[Records drawn from a dataset]
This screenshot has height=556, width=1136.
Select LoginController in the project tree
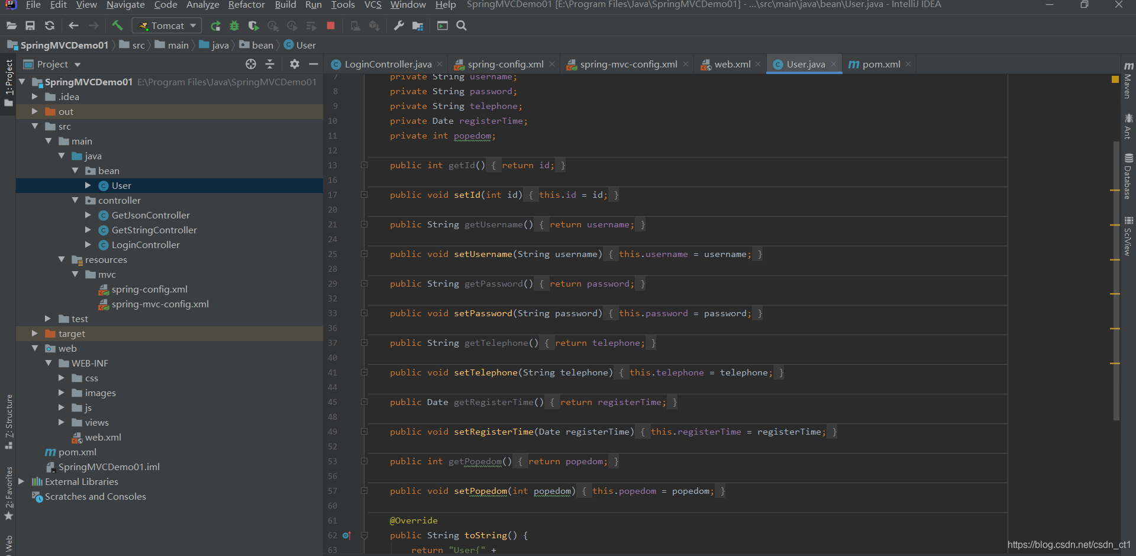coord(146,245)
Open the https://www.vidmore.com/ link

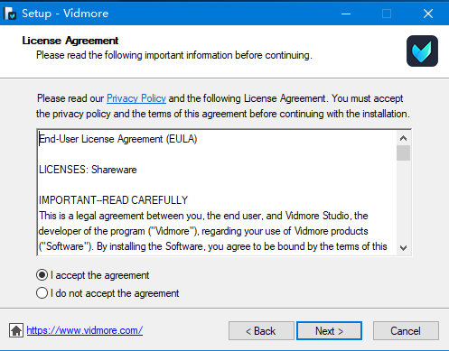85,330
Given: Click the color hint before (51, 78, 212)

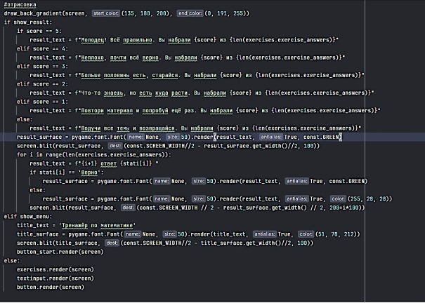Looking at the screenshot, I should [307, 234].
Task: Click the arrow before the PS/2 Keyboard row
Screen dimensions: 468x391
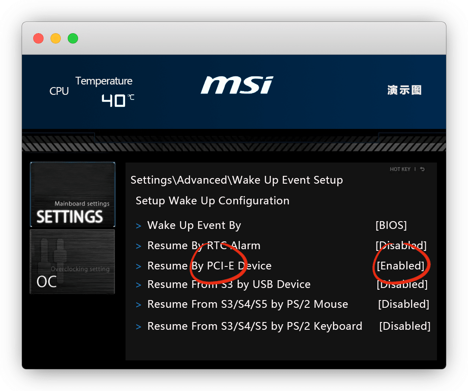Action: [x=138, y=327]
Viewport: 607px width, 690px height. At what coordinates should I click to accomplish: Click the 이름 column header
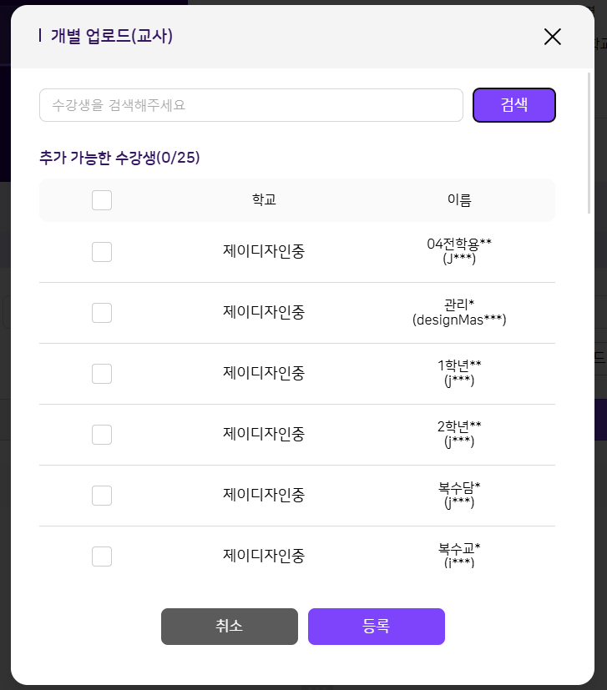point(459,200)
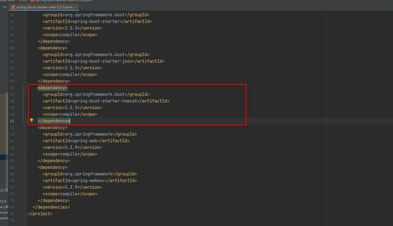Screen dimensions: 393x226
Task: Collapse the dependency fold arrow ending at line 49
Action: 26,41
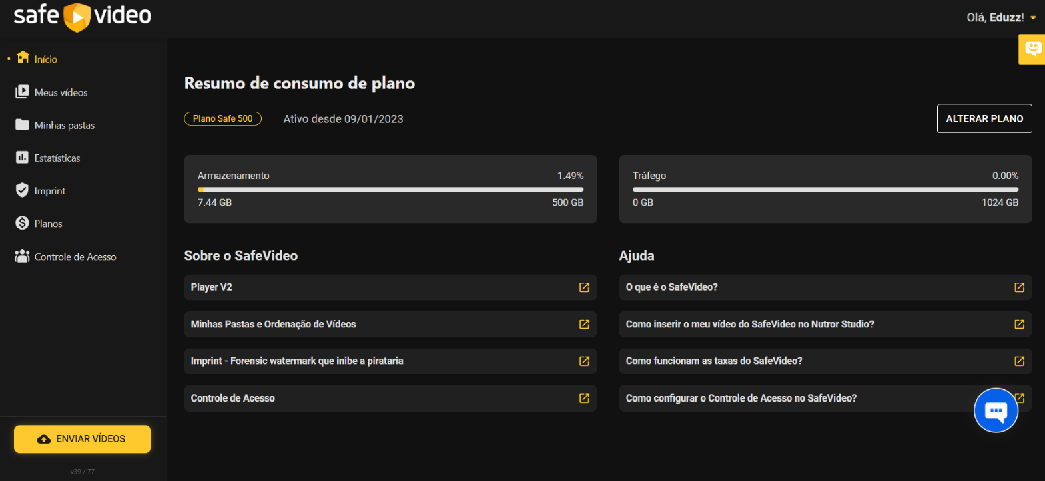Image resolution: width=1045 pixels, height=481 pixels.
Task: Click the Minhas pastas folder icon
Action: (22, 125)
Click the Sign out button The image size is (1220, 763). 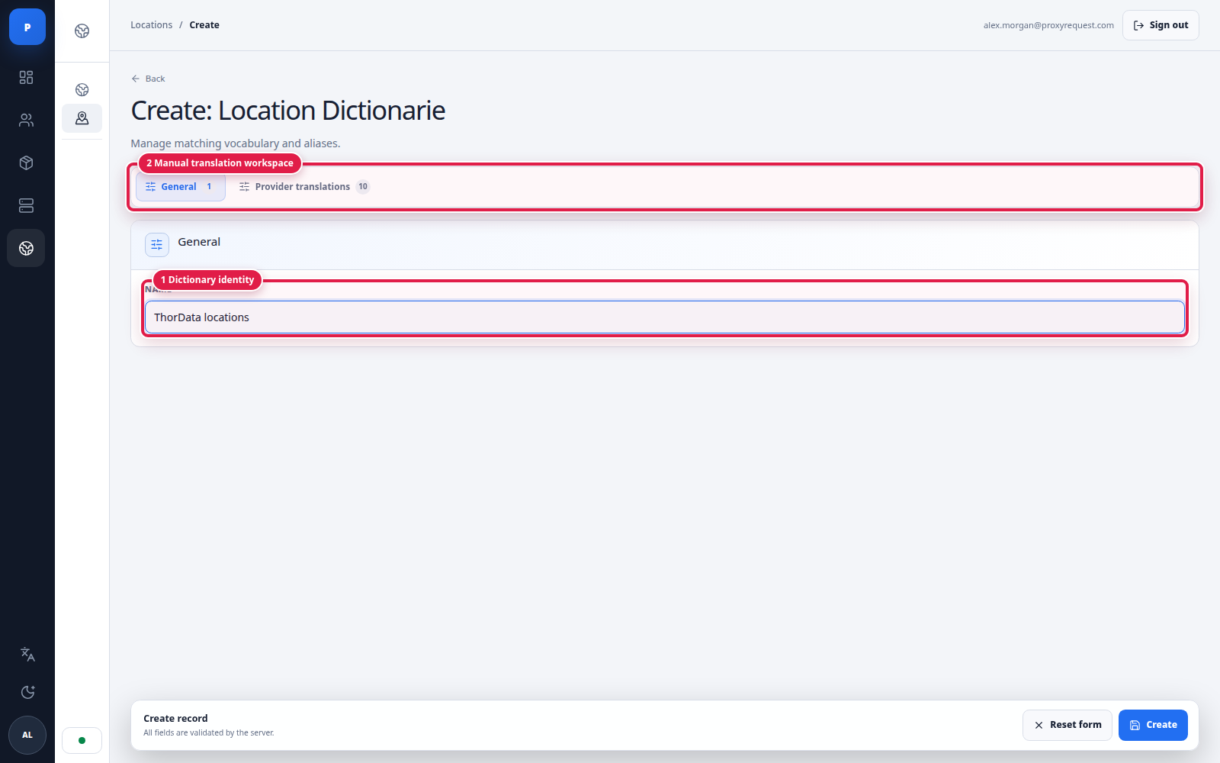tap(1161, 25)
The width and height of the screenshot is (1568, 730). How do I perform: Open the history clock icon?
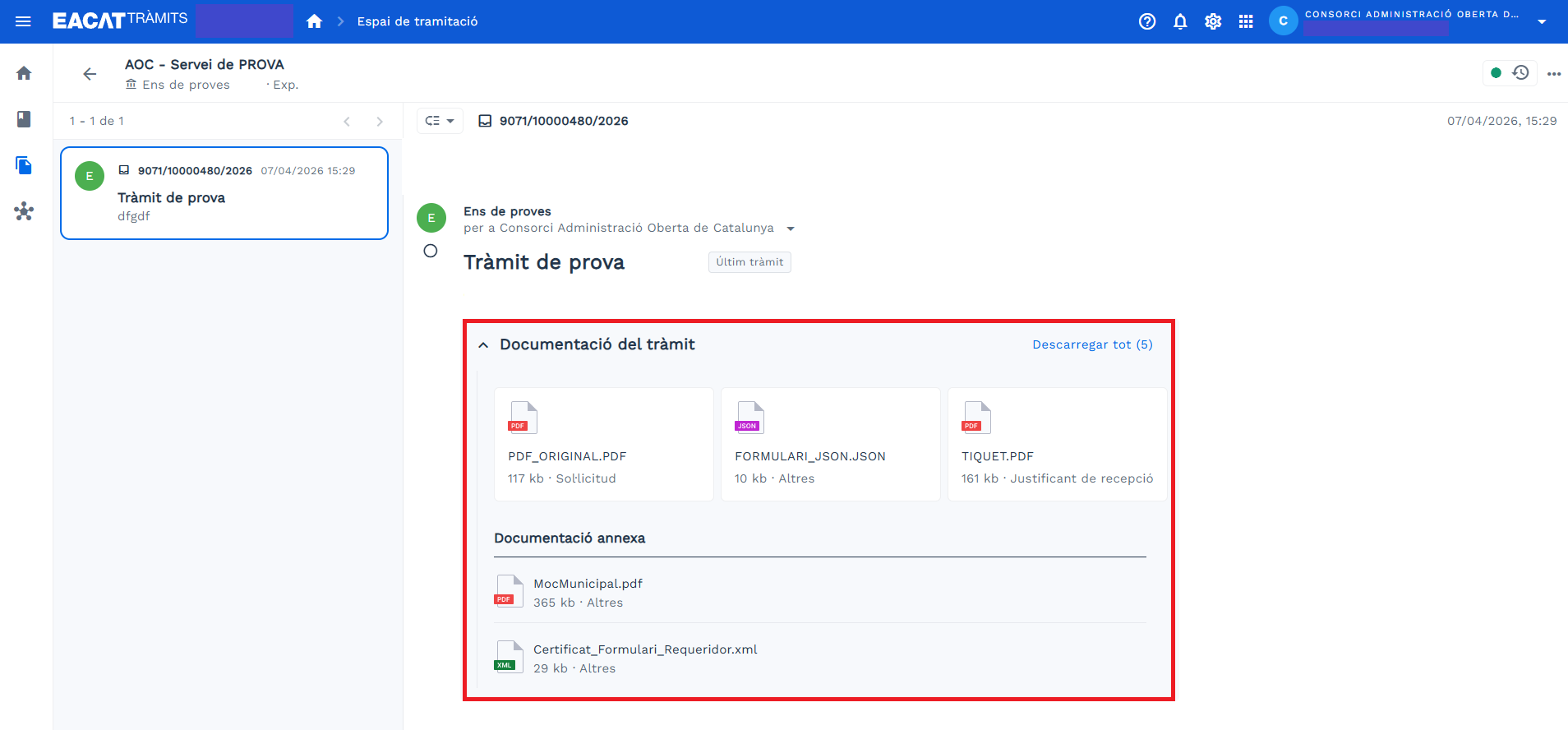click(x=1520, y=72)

- EXERCISE DIRECTIONS
If the records contain pictures, skip them, and transcribe exactly every line from the one with "The width and" through the last line.

- RESULT OF THIS EXERCISE
The width and height of the screenshot is (1568, 730). How do I perform: Open the history clock icon?
click(x=1520, y=72)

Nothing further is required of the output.